- [EXERCISE AIM] Reproduce all records below exactly.

(DATA SHOWN begins)

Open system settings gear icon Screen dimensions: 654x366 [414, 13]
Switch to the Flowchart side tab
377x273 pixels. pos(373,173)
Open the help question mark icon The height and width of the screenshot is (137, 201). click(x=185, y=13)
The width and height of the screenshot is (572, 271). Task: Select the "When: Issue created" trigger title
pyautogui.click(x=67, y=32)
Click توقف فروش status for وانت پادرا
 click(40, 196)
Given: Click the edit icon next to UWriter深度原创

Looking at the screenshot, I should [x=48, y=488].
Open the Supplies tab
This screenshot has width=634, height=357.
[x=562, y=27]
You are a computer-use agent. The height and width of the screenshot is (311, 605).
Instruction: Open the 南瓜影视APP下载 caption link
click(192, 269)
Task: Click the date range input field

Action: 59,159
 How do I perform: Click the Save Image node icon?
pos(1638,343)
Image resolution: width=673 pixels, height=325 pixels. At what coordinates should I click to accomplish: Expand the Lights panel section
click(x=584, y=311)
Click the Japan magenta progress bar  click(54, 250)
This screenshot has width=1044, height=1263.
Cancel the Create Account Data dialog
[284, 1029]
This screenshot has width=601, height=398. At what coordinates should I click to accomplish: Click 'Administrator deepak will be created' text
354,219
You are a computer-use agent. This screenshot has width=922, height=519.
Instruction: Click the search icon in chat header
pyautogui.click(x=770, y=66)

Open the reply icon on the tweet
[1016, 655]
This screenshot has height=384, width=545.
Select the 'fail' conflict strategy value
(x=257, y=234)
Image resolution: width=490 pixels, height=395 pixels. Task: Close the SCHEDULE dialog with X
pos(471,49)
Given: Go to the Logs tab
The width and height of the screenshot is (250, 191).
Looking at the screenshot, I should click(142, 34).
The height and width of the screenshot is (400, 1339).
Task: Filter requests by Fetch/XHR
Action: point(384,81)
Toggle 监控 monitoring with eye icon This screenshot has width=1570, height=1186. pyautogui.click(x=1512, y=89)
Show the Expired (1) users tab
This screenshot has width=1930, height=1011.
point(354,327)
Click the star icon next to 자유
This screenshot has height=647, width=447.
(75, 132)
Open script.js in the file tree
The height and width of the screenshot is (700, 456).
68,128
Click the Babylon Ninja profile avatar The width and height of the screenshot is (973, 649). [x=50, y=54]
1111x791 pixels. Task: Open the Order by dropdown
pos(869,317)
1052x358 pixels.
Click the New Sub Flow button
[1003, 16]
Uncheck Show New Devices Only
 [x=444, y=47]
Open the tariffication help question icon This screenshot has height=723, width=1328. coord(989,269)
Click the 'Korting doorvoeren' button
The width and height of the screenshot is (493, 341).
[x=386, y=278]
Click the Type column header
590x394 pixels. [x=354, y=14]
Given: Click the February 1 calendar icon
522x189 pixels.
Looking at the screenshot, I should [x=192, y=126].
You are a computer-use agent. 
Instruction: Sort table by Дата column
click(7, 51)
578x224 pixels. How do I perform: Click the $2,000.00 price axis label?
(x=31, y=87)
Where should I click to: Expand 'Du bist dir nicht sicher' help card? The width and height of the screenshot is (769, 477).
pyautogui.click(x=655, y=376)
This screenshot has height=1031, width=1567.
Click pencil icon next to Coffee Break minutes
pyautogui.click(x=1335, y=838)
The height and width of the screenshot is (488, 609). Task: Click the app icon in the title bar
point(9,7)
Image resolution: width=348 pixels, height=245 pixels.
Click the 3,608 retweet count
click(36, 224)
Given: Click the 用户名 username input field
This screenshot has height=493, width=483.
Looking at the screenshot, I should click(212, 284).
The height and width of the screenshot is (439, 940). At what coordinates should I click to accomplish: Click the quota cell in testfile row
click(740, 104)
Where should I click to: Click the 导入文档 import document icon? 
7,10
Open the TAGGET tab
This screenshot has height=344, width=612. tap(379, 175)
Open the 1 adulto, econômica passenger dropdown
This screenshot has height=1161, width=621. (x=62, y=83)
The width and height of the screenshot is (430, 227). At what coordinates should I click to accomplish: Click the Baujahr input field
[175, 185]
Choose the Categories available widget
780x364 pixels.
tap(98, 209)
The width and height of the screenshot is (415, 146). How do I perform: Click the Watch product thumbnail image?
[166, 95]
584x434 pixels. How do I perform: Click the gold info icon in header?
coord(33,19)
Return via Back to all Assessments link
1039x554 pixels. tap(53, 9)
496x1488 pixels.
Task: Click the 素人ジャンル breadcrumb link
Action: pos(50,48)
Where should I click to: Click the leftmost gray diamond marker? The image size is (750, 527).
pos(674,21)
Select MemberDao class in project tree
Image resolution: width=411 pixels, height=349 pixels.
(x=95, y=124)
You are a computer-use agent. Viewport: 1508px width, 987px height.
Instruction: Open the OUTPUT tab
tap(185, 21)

(DATA SHOWN ends)

- [RESPONSE]
Open system settings gear icon Screen dimensions: 654x366 [414, 13]
Switch to the Flowchart side tab
377x273 pixels. pos(373,173)
Open the help question mark icon The height and width of the screenshot is (137, 201). click(x=185, y=13)
The width and height of the screenshot is (572, 271). Task: Select the "When: Issue created" trigger title
pyautogui.click(x=67, y=32)
Click توقف فروش status for وانت پادرا
 click(40, 196)
Given: Click the edit icon next to UWriter深度原创

Looking at the screenshot, I should [x=48, y=488].
Open the Supplies tab
This screenshot has width=634, height=357.
[x=562, y=27]
You are a computer-use agent. The height and width of the screenshot is (311, 605).
Instruction: Open the 南瓜影视APP下载 caption link
click(192, 269)
Task: Click the date range input field

Action: 59,159
 How do I perform: Click the Save Image node icon?
pos(1638,343)
Image resolution: width=673 pixels, height=325 pixels. At what coordinates should I click to accomplish: Expand the Lights panel section
click(x=584, y=311)
Click the Japan magenta progress bar  click(54, 250)
This screenshot has width=1044, height=1263.
Cancel the Create Account Data dialog
[284, 1029]
This screenshot has width=601, height=398. At what coordinates should I click to accomplish: Click 'Administrator deepak will be created' text
354,219
You are a computer-use agent. This screenshot has width=922, height=519.
Instruction: Click the search icon in chat header
pyautogui.click(x=770, y=66)

Open the reply icon on the tweet
[1016, 655]
This screenshot has height=384, width=545.
Select the 'fail' conflict strategy value
(x=257, y=234)
Image resolution: width=490 pixels, height=395 pixels. Task: Close the SCHEDULE dialog with X
pos(471,49)
Given: Go to the Logs tab
The width and height of the screenshot is (250, 191).
Looking at the screenshot, I should click(142, 34).
The height and width of the screenshot is (400, 1339).
Task: Filter requests by Fetch/XHR
Action: point(384,81)
Toggle 监控 monitoring with eye icon This screenshot has width=1570, height=1186. pyautogui.click(x=1512, y=89)
Show the Expired (1) users tab
This screenshot has width=1930, height=1011.
point(354,327)
Click the star icon next to 자유
This screenshot has height=647, width=447.
(75, 132)
Open script.js in the file tree
The height and width of the screenshot is (700, 456).
68,128
Click the Babylon Ninja profile avatar The width and height of the screenshot is (973, 649). [x=50, y=54]
1111x791 pixels. Task: Open the Order by dropdown
pos(869,317)
1052x358 pixels.
Click the New Sub Flow button
[1003, 16]
Uncheck Show New Devices Only
 [x=444, y=47]
Open the tariffication help question icon This screenshot has height=723, width=1328. coord(989,269)
Click the 'Korting doorvoeren' button
The width and height of the screenshot is (493, 341).
[x=386, y=278]
Click the Type column header
590x394 pixels. [x=354, y=14]
Given: Click the February 1 calendar icon
522x189 pixels.
Looking at the screenshot, I should [x=192, y=126].
You are a computer-use agent. 
Instruction: Sort table by Дата column
click(7, 51)
578x224 pixels. How do I perform: Click the $2,000.00 price axis label?
(x=31, y=87)
Where should I click to: Expand 'Du bist dir nicht sicher' help card? The width and height of the screenshot is (769, 477).
pyautogui.click(x=655, y=376)
This screenshot has height=1031, width=1567.
Click pencil icon next to Coffee Break minutes
pyautogui.click(x=1335, y=838)
The height and width of the screenshot is (488, 609). Task: Click the app icon in the title bar
point(9,7)
Image resolution: width=348 pixels, height=245 pixels.
Click the 3,608 retweet count
click(36, 224)
Given: Click the 用户名 username input field
This screenshot has height=493, width=483.
Looking at the screenshot, I should click(212, 284).
The height and width of the screenshot is (439, 940). At what coordinates should I click to accomplish: Click the quota cell in testfile row
click(740, 104)
Where should I click to: Click the 导入文档 import document icon? 
7,10
Open the TAGGET tab
This screenshot has height=344, width=612. tap(379, 175)
Open the 1 adulto, econômica passenger dropdown
This screenshot has height=1161, width=621. (x=62, y=83)
The width and height of the screenshot is (430, 227). At what coordinates should I click to accomplish: Click the Baujahr input field
[175, 185]
Choose the Categories available widget
780x364 pixels.
tap(98, 209)
The width and height of the screenshot is (415, 146). How do I perform: Click the Watch product thumbnail image?
[166, 95]
584x434 pixels. How do I perform: Click the gold info icon in header?
coord(33,19)
Return via Back to all Assessments link
1039x554 pixels. tap(53, 9)
496x1488 pixels.
Task: Click the 素人ジャンル breadcrumb link
Action: pos(50,48)
Where should I click to: Click the leftmost gray diamond marker? The image size is (750, 527).
pos(674,21)
Select MemberDao class in project tree
Image resolution: width=411 pixels, height=349 pixels.
(x=95, y=124)
You are a computer-use agent. Viewport: 1508px width, 987px height.
Instruction: Open the OUTPUT tab
tap(185, 21)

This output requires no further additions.